Abstract:Modeling the effects of mutations on the binding affinity plays a crucial role in protein engineering and drug design. In this study, we develop a novel deep learning based framework, named GraphPPI, to predict the binding affinity changes upon mutations based on the features provided by a graph neural network (GNN). In particular, GraphPPI first employs a well-designed pre-training scheme to enforce the GNN to capture the features that are predictive of the effects of mutations on binding affinity in an unsupervised manner and then integrates these graphical features with gradient-boosting trees to perform the prediction.

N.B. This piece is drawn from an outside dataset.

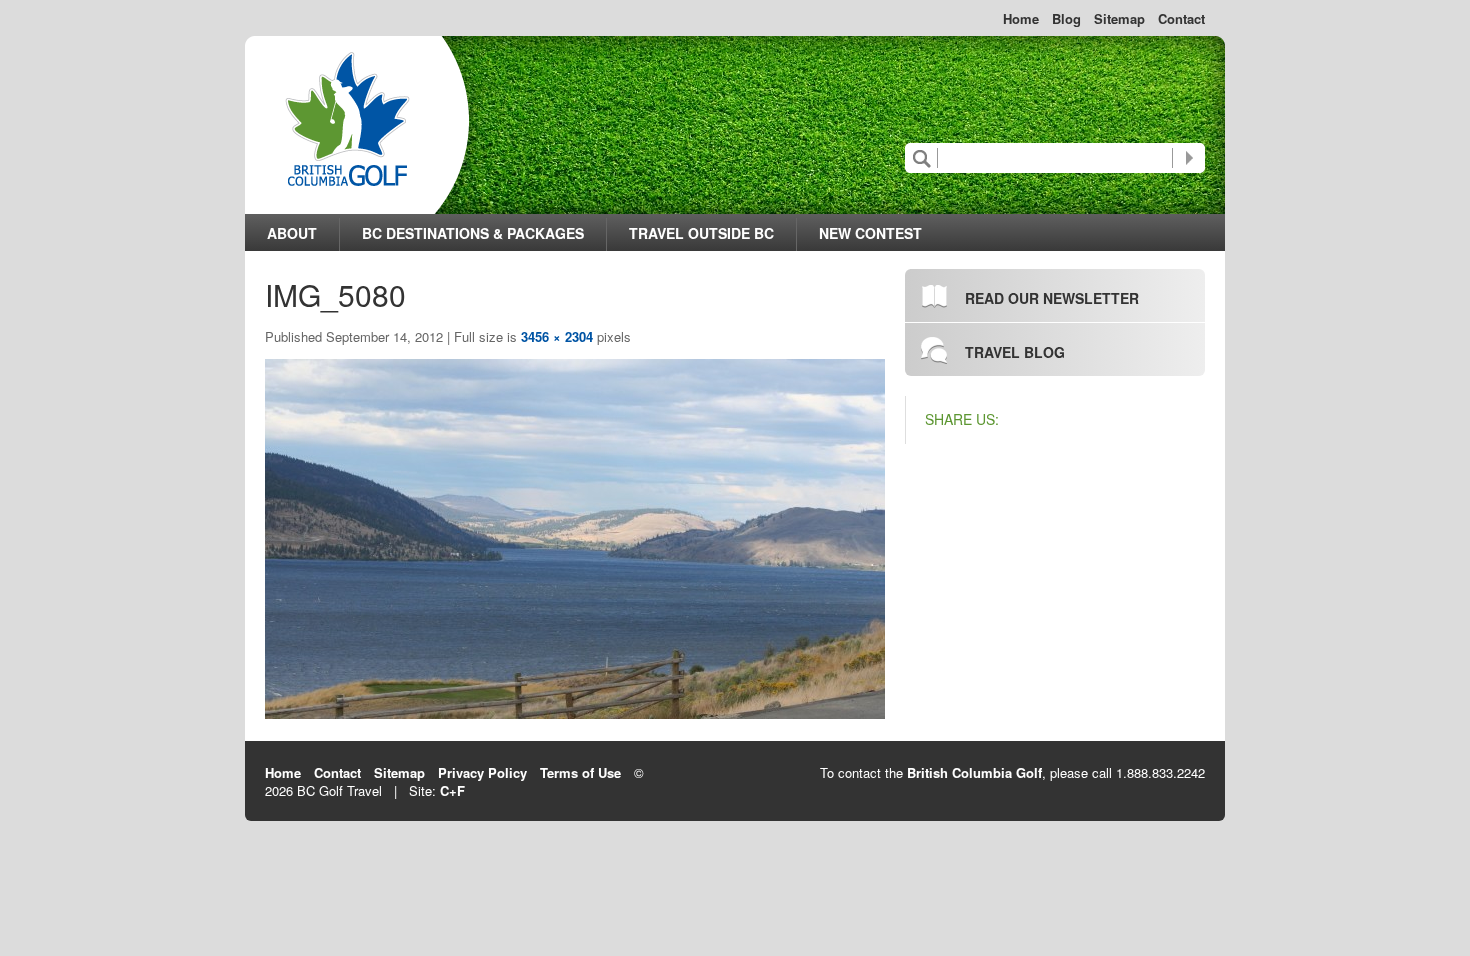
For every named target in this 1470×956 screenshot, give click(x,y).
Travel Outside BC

Experiments showed that, without any annotated signals, GraphPPI can capture meaningful patterns of the protein structures. Also, GraphPPI achieved new state-of-the-art performance in predicting the binding affinity changes upon both single- and multi-point mutations on five benchmark datasets. In-depth analyses also showed GraphPPI can accurately estimate the effects of mutations on the binding affinity between SARS-CoV-2 and its neutralizing antibodies. These results have established GraphPPI as a powerful and useful computational tool in the studies of protein design.